Update: Things you learn from having a Huckapoo radio station: The Bratz have an album. That's almost as sweet as Huckapoo having dolls.

Posted by Daniel Radosh

Comments

When this first came out I entered "Mozart" into it and it said "We don't recognize this artist."

Well, he's no Huckapoo, is he?

The FAQ says classical and world music are excluded. That makes sense if you think about the M.O. There'd really be no way to do cross-comparisons.

I guess that does make sense - I wasn't trying to find music I'd like, though, I was using it as a radio station and I wanted classical music. I guess that's what internet radio is for.

"You Can't Put Your Arms Around A Memory" is a cover of a Johnny Thunders song. One of the Huckapoos stole his last name, perhaps that's the connection.

Damn, that is a good algorithm. It doesn't sound like what I think of as a JT song. Is it a pop ballad when he does it?

Well, it's a slow-ish rock song, but it still sounds like Johnny Thunders. I haven't heard the Ronnie Spector version to compare.
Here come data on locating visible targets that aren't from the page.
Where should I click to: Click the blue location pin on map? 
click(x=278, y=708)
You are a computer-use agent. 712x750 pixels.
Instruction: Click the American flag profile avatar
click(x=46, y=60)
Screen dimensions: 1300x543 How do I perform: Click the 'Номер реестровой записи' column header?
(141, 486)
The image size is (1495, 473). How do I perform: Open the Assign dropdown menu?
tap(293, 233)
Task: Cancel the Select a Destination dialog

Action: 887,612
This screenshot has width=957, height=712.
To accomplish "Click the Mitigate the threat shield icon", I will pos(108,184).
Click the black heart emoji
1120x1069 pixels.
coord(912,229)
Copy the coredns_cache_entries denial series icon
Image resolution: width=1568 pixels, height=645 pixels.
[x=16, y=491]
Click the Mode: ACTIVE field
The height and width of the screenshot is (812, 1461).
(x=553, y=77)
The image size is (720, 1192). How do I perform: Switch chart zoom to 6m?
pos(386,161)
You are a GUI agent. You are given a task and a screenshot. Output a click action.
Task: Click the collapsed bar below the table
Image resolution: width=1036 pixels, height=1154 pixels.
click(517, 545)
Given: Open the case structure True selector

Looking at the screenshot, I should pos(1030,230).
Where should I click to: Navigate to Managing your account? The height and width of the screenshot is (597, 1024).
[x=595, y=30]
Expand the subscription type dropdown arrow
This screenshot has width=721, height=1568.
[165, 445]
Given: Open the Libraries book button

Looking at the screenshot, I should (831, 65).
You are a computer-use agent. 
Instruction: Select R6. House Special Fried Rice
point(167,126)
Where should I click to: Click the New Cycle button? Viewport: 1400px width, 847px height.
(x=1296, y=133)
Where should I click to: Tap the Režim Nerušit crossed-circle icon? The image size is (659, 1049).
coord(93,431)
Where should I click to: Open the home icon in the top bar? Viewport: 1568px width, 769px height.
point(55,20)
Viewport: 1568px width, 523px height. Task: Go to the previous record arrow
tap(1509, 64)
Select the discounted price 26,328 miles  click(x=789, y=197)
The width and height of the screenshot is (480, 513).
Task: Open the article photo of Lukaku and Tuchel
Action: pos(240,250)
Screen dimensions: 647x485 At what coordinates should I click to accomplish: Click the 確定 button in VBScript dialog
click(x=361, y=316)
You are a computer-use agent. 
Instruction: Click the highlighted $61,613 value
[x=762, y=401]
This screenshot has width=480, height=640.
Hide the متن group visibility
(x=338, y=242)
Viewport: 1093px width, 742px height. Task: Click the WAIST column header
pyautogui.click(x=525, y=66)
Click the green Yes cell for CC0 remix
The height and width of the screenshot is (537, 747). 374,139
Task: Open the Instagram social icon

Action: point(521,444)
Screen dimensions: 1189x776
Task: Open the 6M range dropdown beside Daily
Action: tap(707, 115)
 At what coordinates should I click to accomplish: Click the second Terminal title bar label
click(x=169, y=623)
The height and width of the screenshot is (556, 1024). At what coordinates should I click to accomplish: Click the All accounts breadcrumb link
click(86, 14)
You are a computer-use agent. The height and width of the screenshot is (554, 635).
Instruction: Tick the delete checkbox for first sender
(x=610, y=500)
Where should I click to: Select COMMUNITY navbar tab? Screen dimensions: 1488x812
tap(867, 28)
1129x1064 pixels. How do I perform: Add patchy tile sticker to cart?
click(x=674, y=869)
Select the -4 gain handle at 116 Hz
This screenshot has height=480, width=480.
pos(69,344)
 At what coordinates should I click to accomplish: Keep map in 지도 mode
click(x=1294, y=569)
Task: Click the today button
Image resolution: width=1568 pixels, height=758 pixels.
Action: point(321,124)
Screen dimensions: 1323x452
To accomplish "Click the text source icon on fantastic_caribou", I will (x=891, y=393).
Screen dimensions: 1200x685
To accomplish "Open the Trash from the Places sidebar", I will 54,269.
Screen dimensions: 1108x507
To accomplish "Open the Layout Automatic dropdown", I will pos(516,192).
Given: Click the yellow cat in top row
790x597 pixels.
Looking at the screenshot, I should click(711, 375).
The original is available on iTunes, if you want to hear a 30 second snippet.

I put in artsy/folky stuff like Pentangle and it suggested "Water and Dreams" by the Feathermerchants. I've been listening to their albums almost nonstop on Rhapsody ever since.

Pandora didn't have Essra Mohawk (an old favorite), but nobody's perfect.

lindsay robertson - try Haydn. Or early Beethoven.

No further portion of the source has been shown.